**GOAL OF THE EXERCISE**:
Count the lines of the listing below that contain the string "return", treating case as significant, and give only that number.

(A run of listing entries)
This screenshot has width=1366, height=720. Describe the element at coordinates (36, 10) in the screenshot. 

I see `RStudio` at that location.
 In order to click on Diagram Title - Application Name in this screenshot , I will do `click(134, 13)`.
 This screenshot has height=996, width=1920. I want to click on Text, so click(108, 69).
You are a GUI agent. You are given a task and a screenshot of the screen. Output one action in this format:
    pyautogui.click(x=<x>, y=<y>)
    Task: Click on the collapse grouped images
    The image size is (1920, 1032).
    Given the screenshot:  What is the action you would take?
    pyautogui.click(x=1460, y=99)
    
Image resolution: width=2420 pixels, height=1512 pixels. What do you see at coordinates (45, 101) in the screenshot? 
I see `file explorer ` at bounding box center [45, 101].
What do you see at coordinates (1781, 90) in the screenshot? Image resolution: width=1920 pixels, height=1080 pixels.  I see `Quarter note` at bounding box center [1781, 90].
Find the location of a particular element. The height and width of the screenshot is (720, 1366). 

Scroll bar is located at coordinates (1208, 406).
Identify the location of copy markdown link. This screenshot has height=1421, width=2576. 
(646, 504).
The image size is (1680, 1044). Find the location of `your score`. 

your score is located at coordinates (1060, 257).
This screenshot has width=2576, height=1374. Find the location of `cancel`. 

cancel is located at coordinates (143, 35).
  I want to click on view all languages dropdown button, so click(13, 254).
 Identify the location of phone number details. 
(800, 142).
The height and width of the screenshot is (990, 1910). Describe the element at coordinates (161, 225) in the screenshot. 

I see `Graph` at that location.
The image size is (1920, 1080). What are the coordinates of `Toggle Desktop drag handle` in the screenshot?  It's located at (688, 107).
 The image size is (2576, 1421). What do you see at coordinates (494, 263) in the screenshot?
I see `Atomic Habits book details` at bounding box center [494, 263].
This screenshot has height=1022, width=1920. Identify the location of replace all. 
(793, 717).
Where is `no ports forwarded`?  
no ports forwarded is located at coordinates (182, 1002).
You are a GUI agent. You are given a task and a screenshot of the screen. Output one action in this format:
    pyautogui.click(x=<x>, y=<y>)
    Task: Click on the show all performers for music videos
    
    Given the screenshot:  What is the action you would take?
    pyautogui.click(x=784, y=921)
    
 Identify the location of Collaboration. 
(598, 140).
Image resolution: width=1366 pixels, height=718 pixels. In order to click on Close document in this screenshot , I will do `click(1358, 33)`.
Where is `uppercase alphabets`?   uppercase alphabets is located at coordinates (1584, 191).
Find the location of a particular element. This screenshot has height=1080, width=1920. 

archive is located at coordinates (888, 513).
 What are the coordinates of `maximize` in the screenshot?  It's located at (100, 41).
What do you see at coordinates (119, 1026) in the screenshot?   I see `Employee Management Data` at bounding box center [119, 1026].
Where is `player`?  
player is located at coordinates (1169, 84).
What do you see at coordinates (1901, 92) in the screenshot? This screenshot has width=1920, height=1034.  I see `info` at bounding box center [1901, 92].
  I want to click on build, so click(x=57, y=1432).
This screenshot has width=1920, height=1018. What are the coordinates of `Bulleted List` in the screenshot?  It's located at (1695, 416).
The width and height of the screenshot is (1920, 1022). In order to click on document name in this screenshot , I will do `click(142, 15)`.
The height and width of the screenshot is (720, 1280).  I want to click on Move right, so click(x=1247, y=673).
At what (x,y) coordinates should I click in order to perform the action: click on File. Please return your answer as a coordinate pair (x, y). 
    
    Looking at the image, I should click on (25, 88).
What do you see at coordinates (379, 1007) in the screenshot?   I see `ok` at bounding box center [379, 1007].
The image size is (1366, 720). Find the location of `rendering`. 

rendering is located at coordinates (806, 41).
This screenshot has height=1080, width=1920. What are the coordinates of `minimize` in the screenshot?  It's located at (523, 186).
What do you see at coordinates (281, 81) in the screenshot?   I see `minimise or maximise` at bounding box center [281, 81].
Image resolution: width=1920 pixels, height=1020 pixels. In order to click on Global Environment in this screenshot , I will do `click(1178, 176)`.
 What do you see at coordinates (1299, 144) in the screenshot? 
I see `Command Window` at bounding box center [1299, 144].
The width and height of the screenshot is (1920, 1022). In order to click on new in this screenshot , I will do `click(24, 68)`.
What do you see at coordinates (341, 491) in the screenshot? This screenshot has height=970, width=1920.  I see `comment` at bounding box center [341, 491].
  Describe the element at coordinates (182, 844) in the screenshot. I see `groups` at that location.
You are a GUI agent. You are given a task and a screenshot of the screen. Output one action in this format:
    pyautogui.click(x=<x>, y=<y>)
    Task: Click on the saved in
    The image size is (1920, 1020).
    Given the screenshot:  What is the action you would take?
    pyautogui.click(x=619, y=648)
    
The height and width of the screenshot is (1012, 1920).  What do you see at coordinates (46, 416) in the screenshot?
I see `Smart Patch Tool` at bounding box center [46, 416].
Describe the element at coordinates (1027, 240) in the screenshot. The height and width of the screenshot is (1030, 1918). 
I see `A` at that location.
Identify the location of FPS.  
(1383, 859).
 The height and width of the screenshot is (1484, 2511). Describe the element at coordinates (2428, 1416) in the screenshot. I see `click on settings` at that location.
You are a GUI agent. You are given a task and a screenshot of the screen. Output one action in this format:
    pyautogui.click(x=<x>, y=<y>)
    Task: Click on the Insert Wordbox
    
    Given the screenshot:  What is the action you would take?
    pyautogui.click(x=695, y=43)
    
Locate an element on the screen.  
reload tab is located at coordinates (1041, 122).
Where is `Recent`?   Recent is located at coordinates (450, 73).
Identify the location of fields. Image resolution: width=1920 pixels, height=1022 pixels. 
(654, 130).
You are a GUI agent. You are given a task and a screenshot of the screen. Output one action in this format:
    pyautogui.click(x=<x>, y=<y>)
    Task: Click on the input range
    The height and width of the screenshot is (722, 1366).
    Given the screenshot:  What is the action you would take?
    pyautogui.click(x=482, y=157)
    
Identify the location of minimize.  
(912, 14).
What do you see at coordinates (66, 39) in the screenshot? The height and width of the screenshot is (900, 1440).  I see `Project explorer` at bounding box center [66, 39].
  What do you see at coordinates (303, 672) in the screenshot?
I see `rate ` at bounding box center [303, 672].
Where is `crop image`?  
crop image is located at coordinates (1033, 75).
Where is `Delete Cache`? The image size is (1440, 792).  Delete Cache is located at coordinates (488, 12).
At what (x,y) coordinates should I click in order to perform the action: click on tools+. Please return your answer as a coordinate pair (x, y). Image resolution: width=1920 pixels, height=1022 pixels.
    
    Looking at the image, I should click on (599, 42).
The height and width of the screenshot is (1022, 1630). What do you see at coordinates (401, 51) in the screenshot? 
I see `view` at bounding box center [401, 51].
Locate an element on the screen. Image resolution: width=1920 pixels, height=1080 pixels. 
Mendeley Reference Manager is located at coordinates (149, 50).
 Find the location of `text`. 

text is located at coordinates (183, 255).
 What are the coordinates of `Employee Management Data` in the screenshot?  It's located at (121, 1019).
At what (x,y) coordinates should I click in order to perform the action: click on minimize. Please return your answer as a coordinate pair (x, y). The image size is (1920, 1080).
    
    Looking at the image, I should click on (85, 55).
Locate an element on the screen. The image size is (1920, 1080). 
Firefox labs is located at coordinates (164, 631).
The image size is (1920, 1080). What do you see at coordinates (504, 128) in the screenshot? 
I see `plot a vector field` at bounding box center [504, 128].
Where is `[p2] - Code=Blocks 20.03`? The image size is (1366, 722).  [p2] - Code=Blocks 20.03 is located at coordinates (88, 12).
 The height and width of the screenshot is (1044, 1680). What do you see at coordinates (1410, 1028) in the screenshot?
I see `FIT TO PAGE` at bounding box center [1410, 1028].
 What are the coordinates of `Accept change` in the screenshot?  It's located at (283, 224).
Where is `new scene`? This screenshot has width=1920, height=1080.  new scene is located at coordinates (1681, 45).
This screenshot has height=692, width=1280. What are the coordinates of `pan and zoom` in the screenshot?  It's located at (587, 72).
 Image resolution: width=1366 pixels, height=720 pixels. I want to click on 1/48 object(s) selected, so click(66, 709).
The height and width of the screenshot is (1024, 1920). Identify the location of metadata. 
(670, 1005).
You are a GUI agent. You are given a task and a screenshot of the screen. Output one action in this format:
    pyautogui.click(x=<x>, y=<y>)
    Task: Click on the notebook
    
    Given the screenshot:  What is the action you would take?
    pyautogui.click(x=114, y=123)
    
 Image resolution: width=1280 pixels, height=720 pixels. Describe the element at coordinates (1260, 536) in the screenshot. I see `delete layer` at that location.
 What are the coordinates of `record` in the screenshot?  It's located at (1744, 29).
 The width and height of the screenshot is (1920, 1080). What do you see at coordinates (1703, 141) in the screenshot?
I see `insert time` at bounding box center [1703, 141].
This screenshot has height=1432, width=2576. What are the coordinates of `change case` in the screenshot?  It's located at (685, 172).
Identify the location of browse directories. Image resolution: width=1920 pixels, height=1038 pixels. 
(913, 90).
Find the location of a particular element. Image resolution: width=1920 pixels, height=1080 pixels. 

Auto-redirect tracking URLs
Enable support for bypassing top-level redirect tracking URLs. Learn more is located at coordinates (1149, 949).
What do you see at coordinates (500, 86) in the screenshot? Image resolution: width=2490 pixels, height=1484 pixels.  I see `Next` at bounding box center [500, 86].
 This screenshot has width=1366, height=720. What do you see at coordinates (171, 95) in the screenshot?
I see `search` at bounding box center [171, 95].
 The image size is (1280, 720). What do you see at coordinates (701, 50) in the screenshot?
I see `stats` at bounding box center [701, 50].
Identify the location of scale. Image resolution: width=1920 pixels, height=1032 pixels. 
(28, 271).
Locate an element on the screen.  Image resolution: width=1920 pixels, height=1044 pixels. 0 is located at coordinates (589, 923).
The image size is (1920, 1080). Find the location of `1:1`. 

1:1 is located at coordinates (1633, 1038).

**SOLUTION TO THIS EXERCISE**:
3